§ WHAT YOU HAVE TO DO:
Beginning with the line where "Open Advanced settings via the gears icon" occurs, set down each line of the records through the final one, exactly and without additions.

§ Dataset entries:
◆ ◆ ◆ ◆ ◆ ◆ ◆

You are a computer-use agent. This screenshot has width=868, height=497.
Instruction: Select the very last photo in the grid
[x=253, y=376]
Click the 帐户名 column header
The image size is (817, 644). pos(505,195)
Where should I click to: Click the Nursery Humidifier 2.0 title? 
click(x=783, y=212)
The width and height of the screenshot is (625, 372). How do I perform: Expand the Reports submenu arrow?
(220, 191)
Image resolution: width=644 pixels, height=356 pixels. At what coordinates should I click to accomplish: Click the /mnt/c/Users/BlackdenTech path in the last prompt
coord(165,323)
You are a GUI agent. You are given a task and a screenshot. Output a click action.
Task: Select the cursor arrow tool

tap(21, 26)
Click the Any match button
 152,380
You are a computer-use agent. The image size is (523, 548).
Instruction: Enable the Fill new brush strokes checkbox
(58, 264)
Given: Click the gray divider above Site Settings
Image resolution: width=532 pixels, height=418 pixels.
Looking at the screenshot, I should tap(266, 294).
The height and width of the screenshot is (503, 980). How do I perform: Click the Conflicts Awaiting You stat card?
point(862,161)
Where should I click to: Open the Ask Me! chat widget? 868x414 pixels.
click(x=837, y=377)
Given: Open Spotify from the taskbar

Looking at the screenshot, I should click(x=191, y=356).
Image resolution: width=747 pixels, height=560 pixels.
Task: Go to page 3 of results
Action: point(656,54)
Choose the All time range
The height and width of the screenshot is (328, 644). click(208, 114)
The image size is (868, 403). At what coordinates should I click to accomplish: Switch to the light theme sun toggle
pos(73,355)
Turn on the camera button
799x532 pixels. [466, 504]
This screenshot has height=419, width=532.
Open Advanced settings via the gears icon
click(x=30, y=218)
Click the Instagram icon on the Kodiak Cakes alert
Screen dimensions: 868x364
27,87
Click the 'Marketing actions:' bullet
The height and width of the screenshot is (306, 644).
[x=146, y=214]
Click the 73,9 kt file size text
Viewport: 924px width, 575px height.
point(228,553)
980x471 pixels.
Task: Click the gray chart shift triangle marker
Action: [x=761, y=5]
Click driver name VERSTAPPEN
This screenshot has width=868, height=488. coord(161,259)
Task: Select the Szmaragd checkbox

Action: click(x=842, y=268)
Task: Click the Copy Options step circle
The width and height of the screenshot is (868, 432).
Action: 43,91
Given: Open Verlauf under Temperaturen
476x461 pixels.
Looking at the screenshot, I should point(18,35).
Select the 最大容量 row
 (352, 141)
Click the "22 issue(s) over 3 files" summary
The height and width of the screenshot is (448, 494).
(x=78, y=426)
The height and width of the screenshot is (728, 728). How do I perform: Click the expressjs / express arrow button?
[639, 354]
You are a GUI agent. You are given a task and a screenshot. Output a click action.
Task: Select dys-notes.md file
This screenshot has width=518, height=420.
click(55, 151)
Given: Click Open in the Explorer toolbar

◆ ◆ ◆ ◆ ◆ ◆ ◆

§ ANSWER TO THIS EXERCISE:
Open Advanced settings via the gears icon
click(x=30, y=218)
Click the Instagram icon on the Kodiak Cakes alert
Screen dimensions: 868x364
27,87
Click the 'Marketing actions:' bullet
The height and width of the screenshot is (306, 644).
[x=146, y=214]
Click the 73,9 kt file size text
Viewport: 924px width, 575px height.
point(228,553)
980x471 pixels.
Task: Click the gray chart shift triangle marker
Action: [x=761, y=5]
Click driver name VERSTAPPEN
This screenshot has width=868, height=488. coord(161,259)
Task: Select the Szmaragd checkbox

Action: click(x=842, y=268)
Task: Click the Copy Options step circle
The width and height of the screenshot is (868, 432).
Action: 43,91
Given: Open Verlauf under Temperaturen
476x461 pixels.
Looking at the screenshot, I should point(18,35).
Select the 最大容量 row
 (352, 141)
Click the "22 issue(s) over 3 files" summary
The height and width of the screenshot is (448, 494).
(x=78, y=426)
The height and width of the screenshot is (728, 728). How do I perform: Click the expressjs / express arrow button?
[639, 354]
You are a GUI agent. You are given a task and a screenshot. Output a click action.
Task: Select dys-notes.md file
This screenshot has width=518, height=420.
click(55, 151)
Given: Click Open in the Explorer toolbar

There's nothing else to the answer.